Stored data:
──────

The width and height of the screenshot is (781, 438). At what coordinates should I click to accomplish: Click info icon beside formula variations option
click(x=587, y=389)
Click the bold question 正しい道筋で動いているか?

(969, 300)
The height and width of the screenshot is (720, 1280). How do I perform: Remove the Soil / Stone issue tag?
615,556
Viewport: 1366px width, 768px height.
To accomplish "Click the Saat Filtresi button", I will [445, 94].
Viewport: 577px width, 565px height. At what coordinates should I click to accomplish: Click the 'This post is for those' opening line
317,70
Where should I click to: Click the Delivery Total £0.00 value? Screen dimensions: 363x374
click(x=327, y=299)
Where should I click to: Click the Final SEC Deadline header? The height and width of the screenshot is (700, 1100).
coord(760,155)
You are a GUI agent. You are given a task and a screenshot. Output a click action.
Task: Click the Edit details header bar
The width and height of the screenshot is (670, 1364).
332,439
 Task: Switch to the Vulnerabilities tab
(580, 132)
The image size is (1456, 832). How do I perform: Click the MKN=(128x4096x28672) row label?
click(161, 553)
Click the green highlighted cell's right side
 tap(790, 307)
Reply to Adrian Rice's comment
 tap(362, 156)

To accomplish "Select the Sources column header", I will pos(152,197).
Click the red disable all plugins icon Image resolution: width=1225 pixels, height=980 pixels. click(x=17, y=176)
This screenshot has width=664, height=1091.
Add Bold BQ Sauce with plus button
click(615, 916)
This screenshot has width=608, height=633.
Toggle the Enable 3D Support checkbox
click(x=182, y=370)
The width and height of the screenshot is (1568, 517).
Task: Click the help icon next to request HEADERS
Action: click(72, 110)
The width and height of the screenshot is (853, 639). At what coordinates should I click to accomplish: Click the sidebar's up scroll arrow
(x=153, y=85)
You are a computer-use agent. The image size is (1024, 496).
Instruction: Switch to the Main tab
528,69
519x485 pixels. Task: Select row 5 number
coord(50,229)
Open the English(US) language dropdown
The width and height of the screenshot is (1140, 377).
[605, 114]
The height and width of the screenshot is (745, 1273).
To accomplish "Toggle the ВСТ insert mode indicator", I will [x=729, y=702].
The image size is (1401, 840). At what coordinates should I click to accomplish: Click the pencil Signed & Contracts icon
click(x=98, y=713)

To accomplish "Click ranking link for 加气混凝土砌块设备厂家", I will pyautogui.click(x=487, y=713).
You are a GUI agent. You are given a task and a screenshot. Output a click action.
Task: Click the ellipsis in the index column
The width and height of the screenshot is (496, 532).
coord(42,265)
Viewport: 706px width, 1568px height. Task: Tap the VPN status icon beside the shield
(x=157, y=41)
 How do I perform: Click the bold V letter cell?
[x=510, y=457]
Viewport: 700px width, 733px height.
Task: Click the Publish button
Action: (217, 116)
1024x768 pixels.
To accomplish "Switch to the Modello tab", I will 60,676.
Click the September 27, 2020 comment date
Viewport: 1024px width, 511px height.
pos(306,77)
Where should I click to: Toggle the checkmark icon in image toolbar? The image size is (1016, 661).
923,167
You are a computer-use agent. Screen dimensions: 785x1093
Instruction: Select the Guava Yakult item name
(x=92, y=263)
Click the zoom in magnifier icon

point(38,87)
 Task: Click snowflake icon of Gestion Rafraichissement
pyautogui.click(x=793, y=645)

──────

TASK STATEMENT
Copy the records above exactly, beginning at the line that contains "519x485 pixels. Task: Select row 5 number" and stopping after the line that contains "The height and width of the screenshot is (745, 1273).".

ANSWER BELOW
519x485 pixels. Task: Select row 5 number
coord(50,229)
Open the English(US) language dropdown
The width and height of the screenshot is (1140, 377).
[605, 114]
The height and width of the screenshot is (745, 1273).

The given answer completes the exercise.